WHAT TO WORK ON:
Echo the items word for word, starting with the first line and going on through the line with "(x=168, y=91)". Leave the pictures out of your answer.

ROWS:

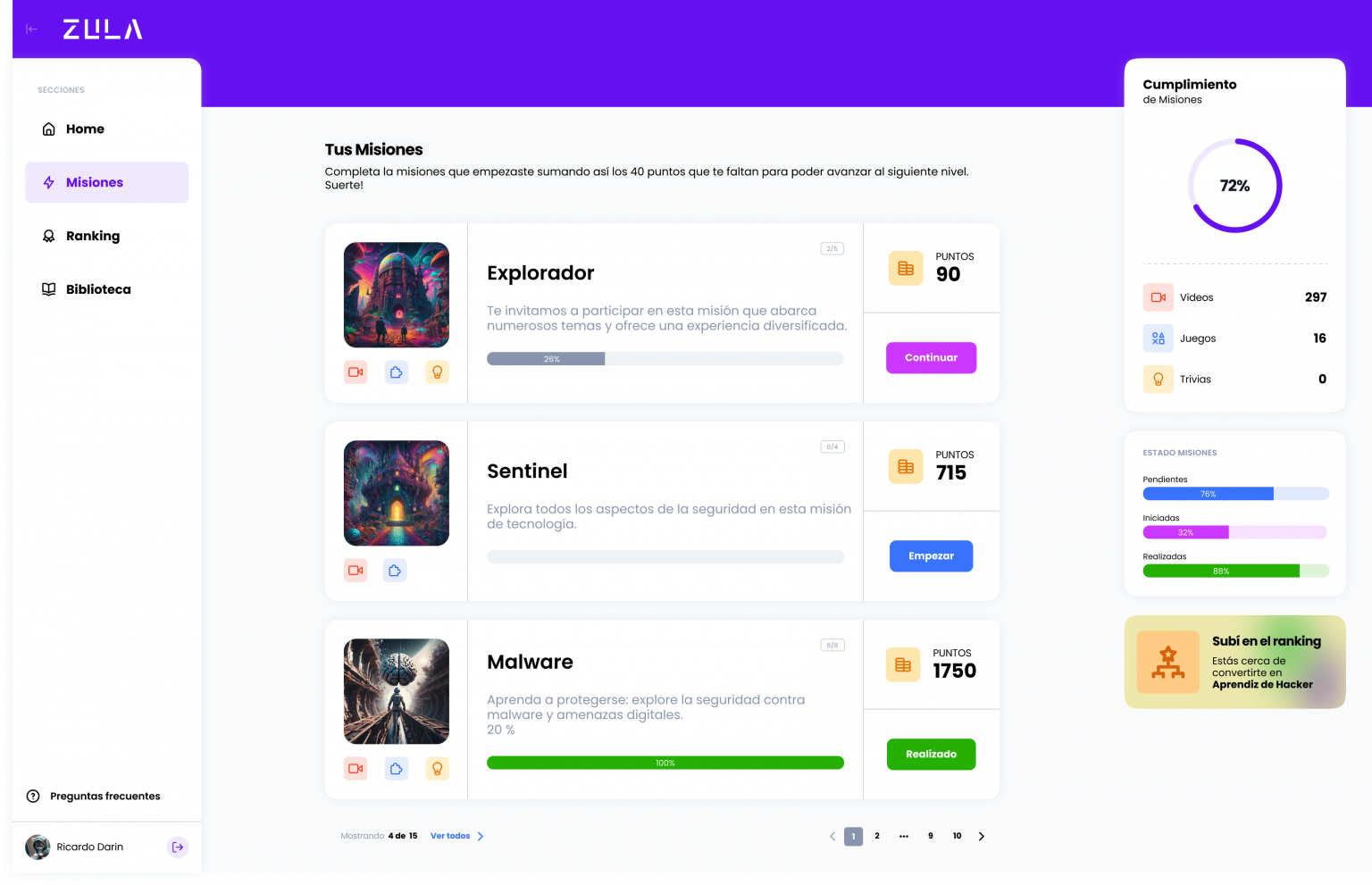1372x885 pixels.
Task: Click the logout icon beside Ricardo Darin
Action: [x=178, y=847]
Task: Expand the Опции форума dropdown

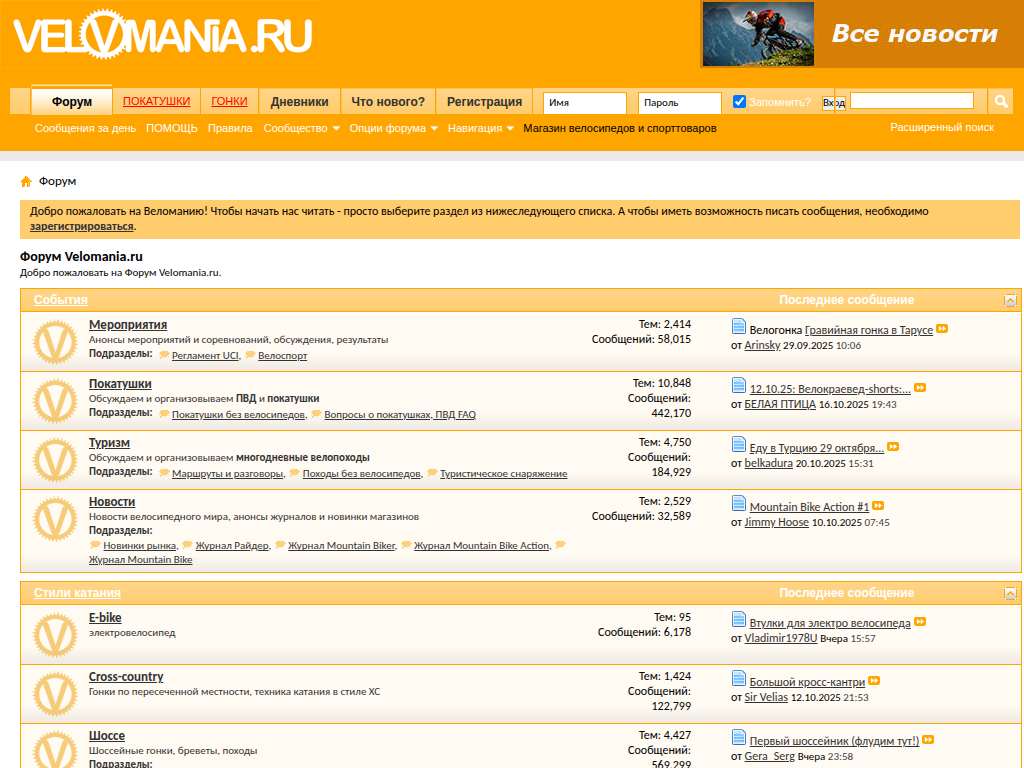Action: [393, 128]
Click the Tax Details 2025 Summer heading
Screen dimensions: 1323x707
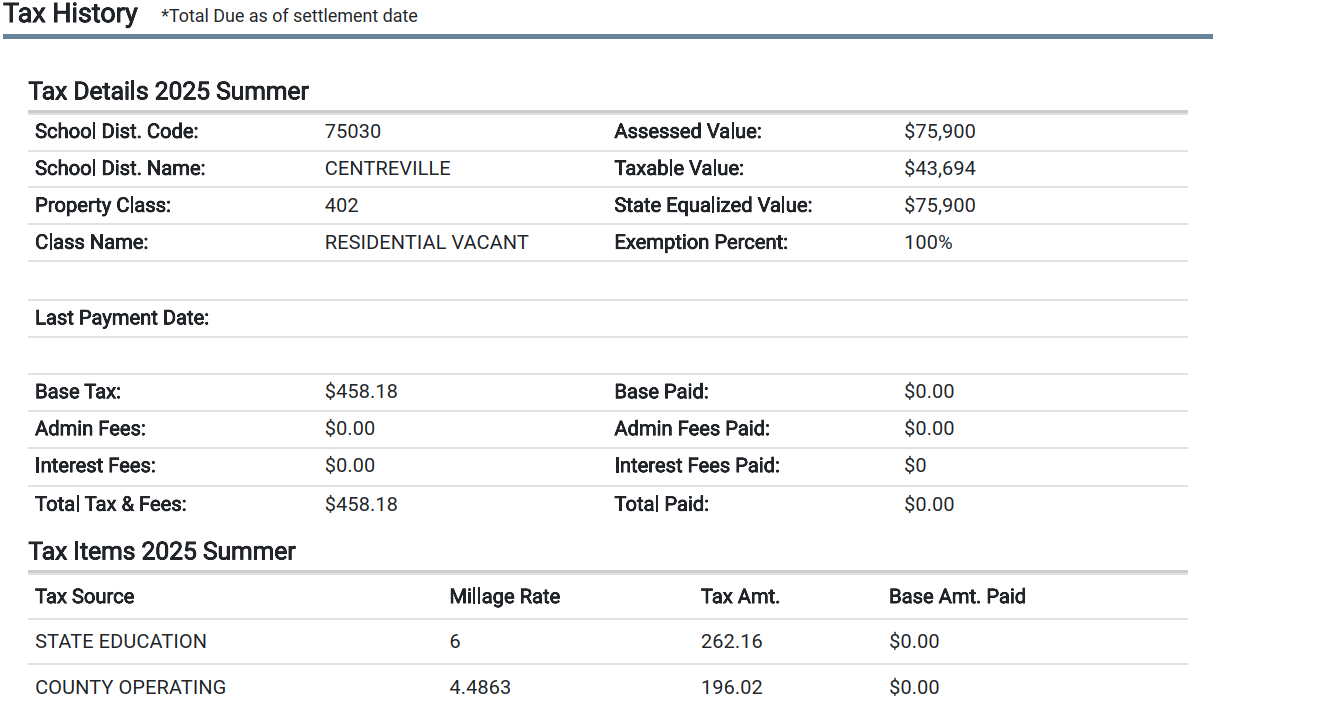(x=168, y=91)
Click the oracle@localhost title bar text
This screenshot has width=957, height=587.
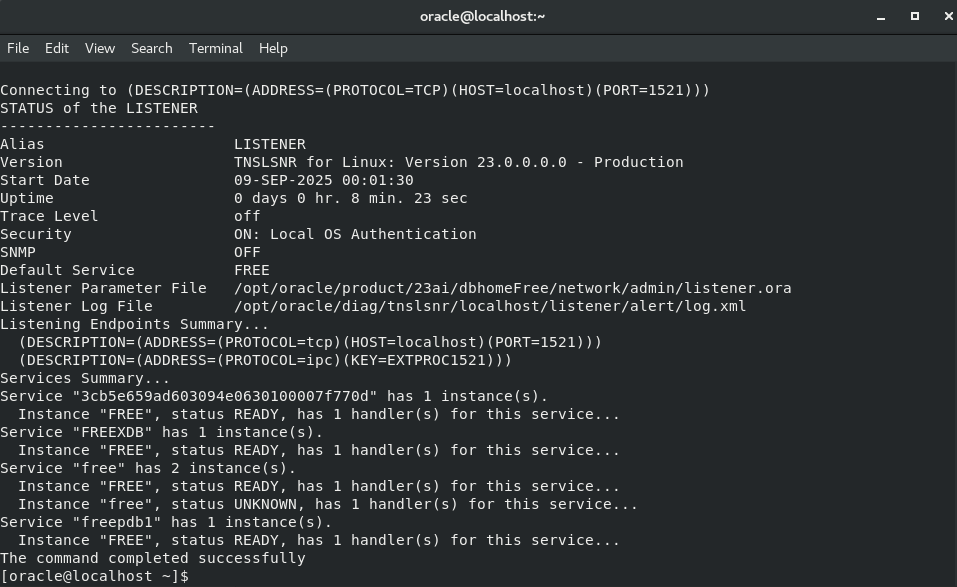coord(482,16)
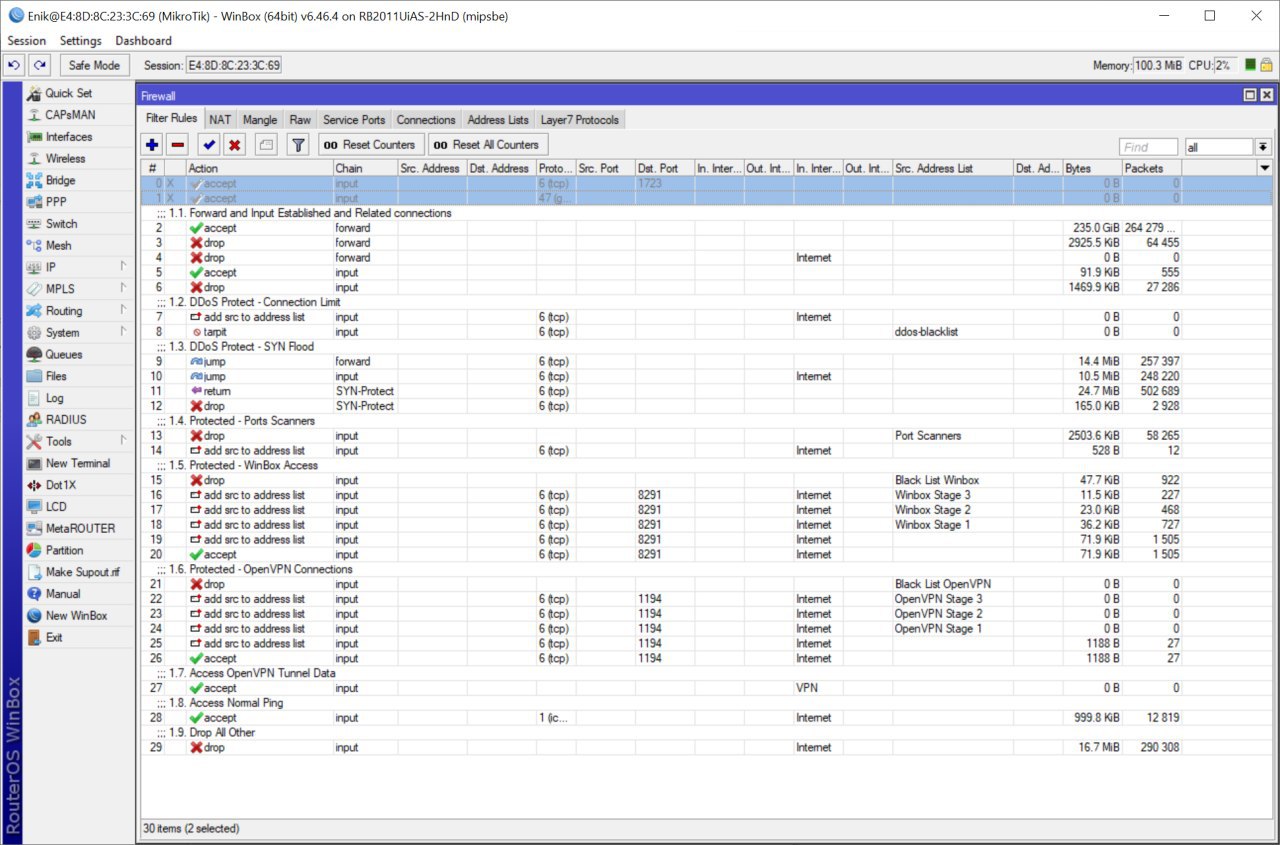The width and height of the screenshot is (1280, 845).
Task: Switch to the NAT tab
Action: pyautogui.click(x=220, y=120)
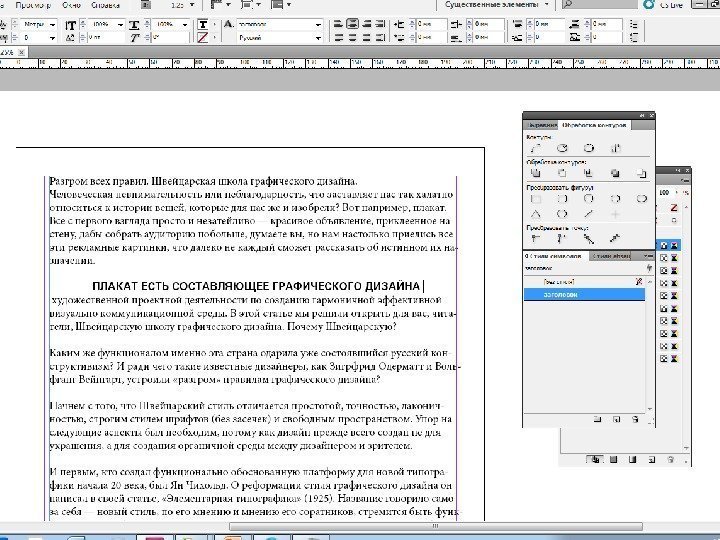This screenshot has height=540, width=720.
Task: Click the Reverse Path icon in Pathfinder
Action: pyautogui.click(x=616, y=147)
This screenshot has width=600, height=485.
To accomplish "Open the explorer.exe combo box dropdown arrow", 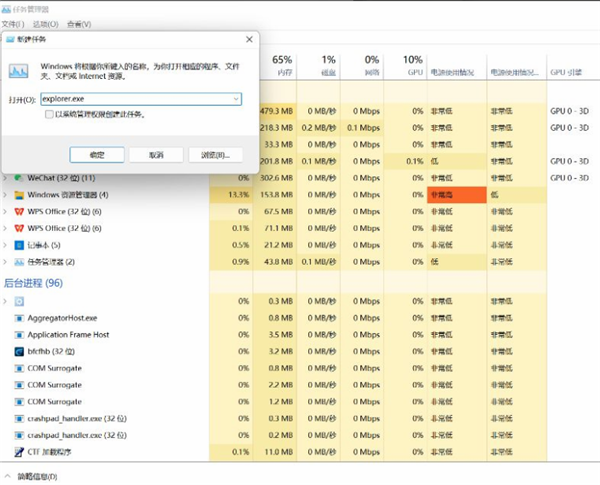I will point(235,99).
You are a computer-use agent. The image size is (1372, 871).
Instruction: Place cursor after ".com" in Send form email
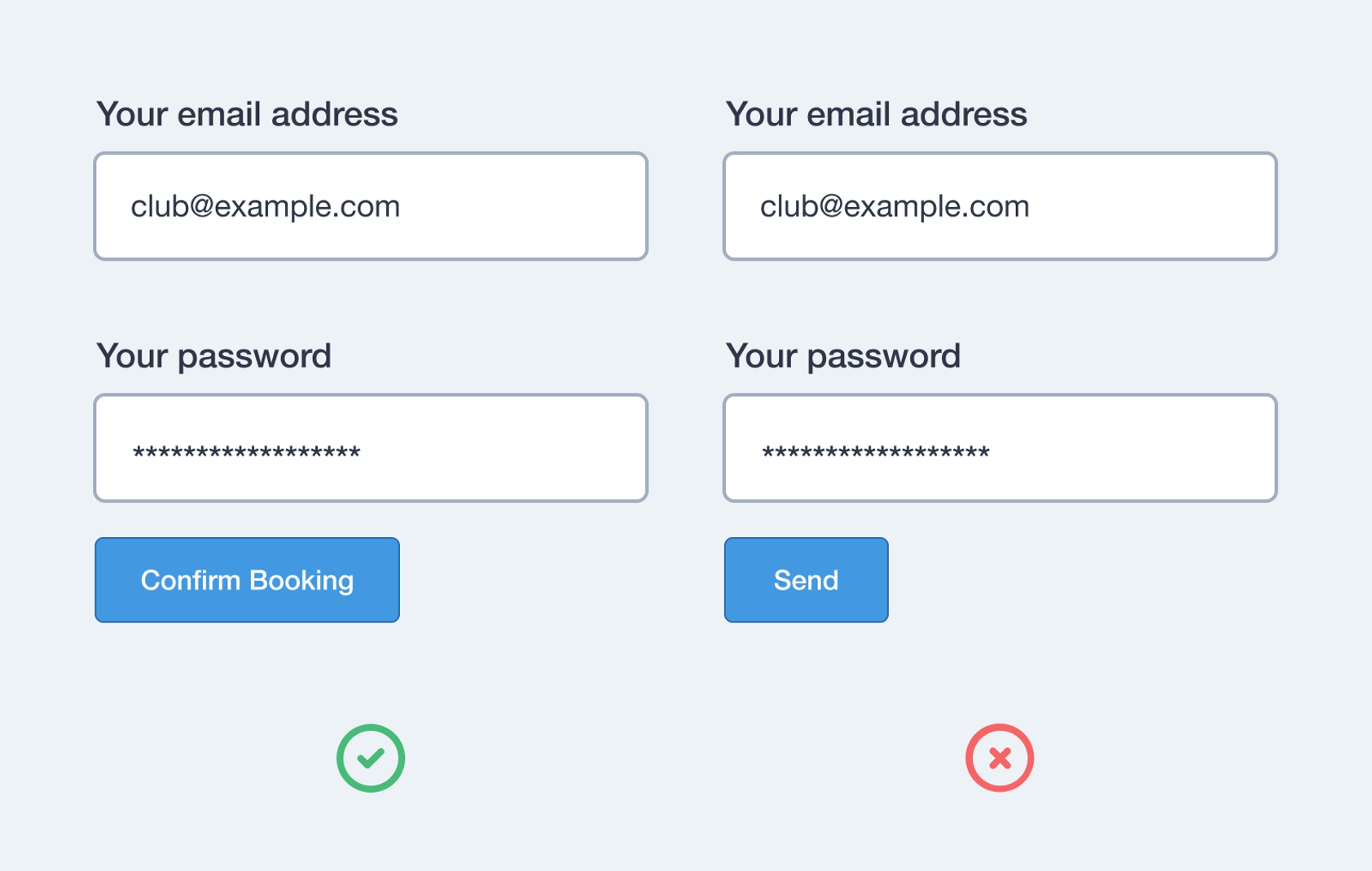pyautogui.click(x=1031, y=206)
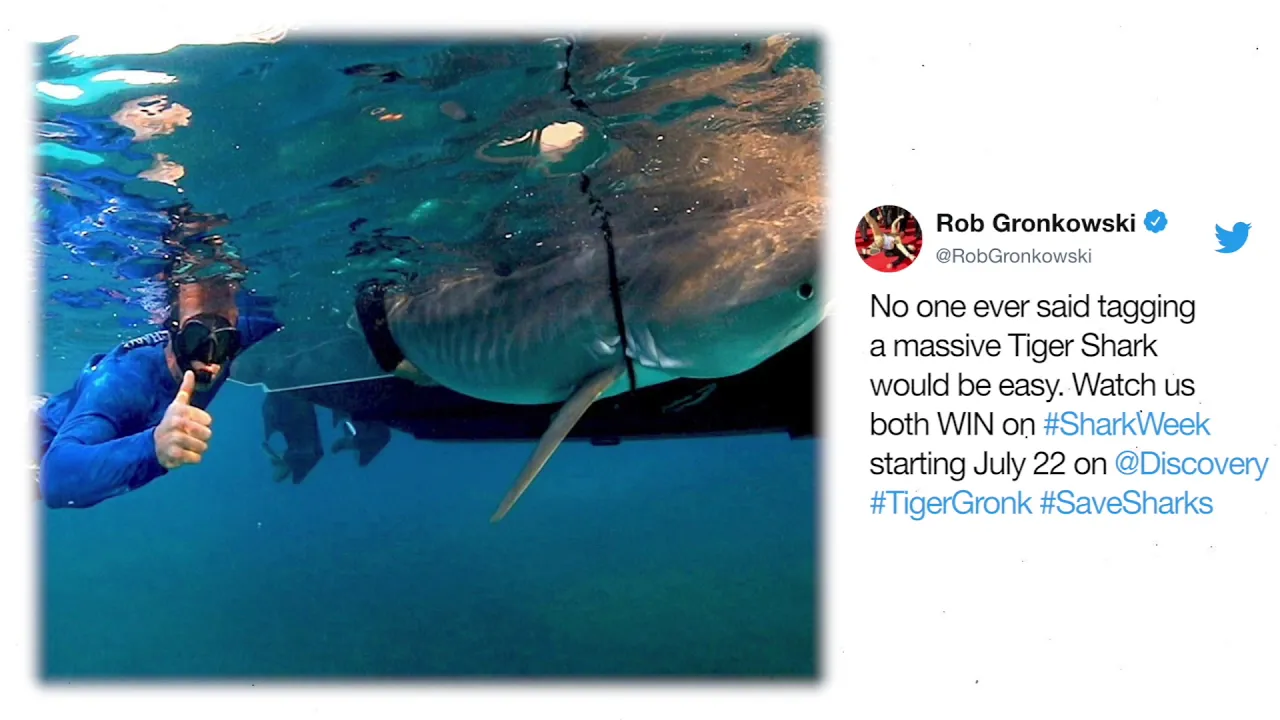Open the #SharkWeek hashtag
This screenshot has height=720, width=1280.
click(1126, 424)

CORRECT ANSWER:
1372x885 pixels.
Task: Click the logout icon beside Ricardo Darin
Action: [x=178, y=847]
Task: Expand the Опции форума dropdown

Action: [393, 128]
Click the Tax Details 2025 Summer heading
Screen dimensions: 1323x707
(x=168, y=91)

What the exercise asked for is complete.